-- POTONGAN TEKS --
Ibadah Memuliakan Tamu

Oleh: M. Arifin Ismail

“Dan mereka itu  telah mendahulukan kepentingan yang lain daripada diri mereka sendiri“  (Surah al hasyr/59:9).

Dalam suatu majlis ilmu, Rasulullah saw bersabda kepada sahabatnya: “Siapa yang melayani tamu pada  maka dia akan segera mendapat rahmat Allah.“ Seorang sahabat nabi setelah mendengar penjelasan tersebut  segera pulang ke rumahnya sambil  mengajak sahabat yang lain untuk datang bertamu ke rumahnya.

Setibanya di rumah dia bertanya kepada isterinya: apakah kita memiliki sesuatu untuk tamu ? Istri menjawab : “ tidak ada, sebab makanan yang ada hanya cukup untuk keperluan anak-anak kita saja“.

Suami kemudian melanjutkan :  Aku tadi telah mengajak seseorang kawan untuk datang ke rumah pada malam ini, sebab aku mendengar nabi bersabda bahwa siapa yang melayani tamu maka dia mendapat rahmat Allah. Jika tamu itu datang,  kita wajib memuliakannya dan memberi makanan kepadanya. Jika demikian, maka segera ajaklah anak-anak kita itu untuk tidur dahulu, dan nanti sewaktu tamu itu datang, hidangkanlah makanan di hadapannya. Dan ingat, sewaktu mereka sedang makan, gelapkan ruangan tersebut ( agar tamu tidak mengetahui bahwa tuan rumah tidak makan, sebab makanan tidak cukup, tetapi kita hanya berpura-pura makan ).

Di waktu pagi hari, keesokan harinya rasululah berkata kepada sahabat tadi : ” Allah Taala telah ta’ajub dengan perbuatakan kamu tadi malam, sebab kamu telah mendahulukan tamu dalam makanan daripada dirimu dan keluargamu ( riwayat Muslim ) . Akibat dari  perbuatan sahabat yang telah mendahulukan makanan untuk tamu daripada makan untuk anak, isteri dan dirinya sendiri maka turunlah ayat Al Quran yang memuji sikap sahabat yang telah memuliakan tamu lebih daripada dirinya sendiri tersebut : “ Dan mereka itu (  sikap sahabat nabi tersebut dalam menerima tamu tersebut) telah mendahulukan kepentingan yang lain daripada diri mereka sendiri “ ( Surah al hasyr/59 : 9 ).

Dari peristiwa diatas dapat dilihat, bahwa melayani dan memuliakan tamu yang datang ke rumah merupakjan ibadah. Oleh sebab itu nabi  pernah menegur sahabatnya Abdullah bin Umar yang sibuk beribadah ritual saja, tetapi melupakan kewajiban kepada jiran dan tamu. Sahabat Abdullah bin Umar menceritakan  bahwa Rasululah datang kepadanya dan bertanya : Apakah kamu hanya sibuk shalat malam dan puasa di siang hari ? Benar ya rasulullah. Rasul bersabda ; Janganlah engkau lakukan seperti itu, tetapi lakukan shalat, dan tidurlah, berpuasa dan berbuka, sebab engkau mempunyai kewajiban terhadap  badan , kewajiban terhadap  mata engkau, kewajiban untuk berziarah  kawan dan melayani tamu , juga ada kewajiban kepada bagi isteri ( hadis riwayat Bukhari ).

-- KERJAKAN BERIKUT INI --
#1 Dalam tulisan tentang memuliakan tamu, apa saja yang disuruh Rasulullah untuk dilakukan Abdullah bin Umar? Sebutkan semuanya.
#2 Lanjutkan tulisan tentang memuliakan tamu itu, mulai setelah kalimat terakhirnya.

Data elemen dan letak teks:
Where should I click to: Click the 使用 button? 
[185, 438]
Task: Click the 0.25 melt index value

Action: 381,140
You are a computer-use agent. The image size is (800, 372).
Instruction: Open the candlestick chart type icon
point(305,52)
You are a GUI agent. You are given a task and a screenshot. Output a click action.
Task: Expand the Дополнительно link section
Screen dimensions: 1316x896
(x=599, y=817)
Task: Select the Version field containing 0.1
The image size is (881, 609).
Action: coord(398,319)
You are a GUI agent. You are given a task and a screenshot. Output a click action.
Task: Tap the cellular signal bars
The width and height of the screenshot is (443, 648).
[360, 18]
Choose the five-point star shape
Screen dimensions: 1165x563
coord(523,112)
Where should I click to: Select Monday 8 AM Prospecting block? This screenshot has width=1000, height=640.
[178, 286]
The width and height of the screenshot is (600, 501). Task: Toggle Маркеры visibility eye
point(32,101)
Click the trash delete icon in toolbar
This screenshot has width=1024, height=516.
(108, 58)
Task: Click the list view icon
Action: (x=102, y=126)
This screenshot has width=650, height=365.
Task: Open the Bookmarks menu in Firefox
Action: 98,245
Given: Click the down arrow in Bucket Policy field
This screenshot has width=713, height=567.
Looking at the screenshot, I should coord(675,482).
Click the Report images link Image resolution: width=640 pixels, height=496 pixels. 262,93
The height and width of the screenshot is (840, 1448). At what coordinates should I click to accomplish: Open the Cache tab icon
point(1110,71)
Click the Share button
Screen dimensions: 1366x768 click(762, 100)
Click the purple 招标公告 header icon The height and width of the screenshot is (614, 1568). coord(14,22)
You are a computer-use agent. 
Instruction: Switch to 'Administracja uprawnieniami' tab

-- JAWABAN TIAP TUGAS --
#1 Shalat, tidur, berpuasa, dan berbuka.

#2
Dari hadis diataas dapat diambil kesimpulan bahwa seorang muslim yang baik, bukanlah seorang muslim yang hanya sibuk berzikir, beribadah shalat, tetapi lupa dengan kewajiban kepada istri, kepada tetangga atau kepada tamu; sebab seorang muslim mempunyai kewajiban dalam setiap kondisi dan situasi. Seorang muslim yang taat adalah muslim yang dapat menunaikan segala kewajiban baik kewajiban ritual, maupun kewajiban terhadap diri sendiri, kewajiban terhadap keluarga, kewajiban terhadap tetangga, sampai kewajiban untuk melayani tamu. Jika seorang muslim taat beribadah, tetapi lalai kepada jiran , kawan, saudara dekat, dan tamu, berarti dia mendapat pahala sebab taat hanya dalam ibadah, tetapi dia berdosa sebab meninggalkan kewajiban sosial yang diperintahkan kepadanya.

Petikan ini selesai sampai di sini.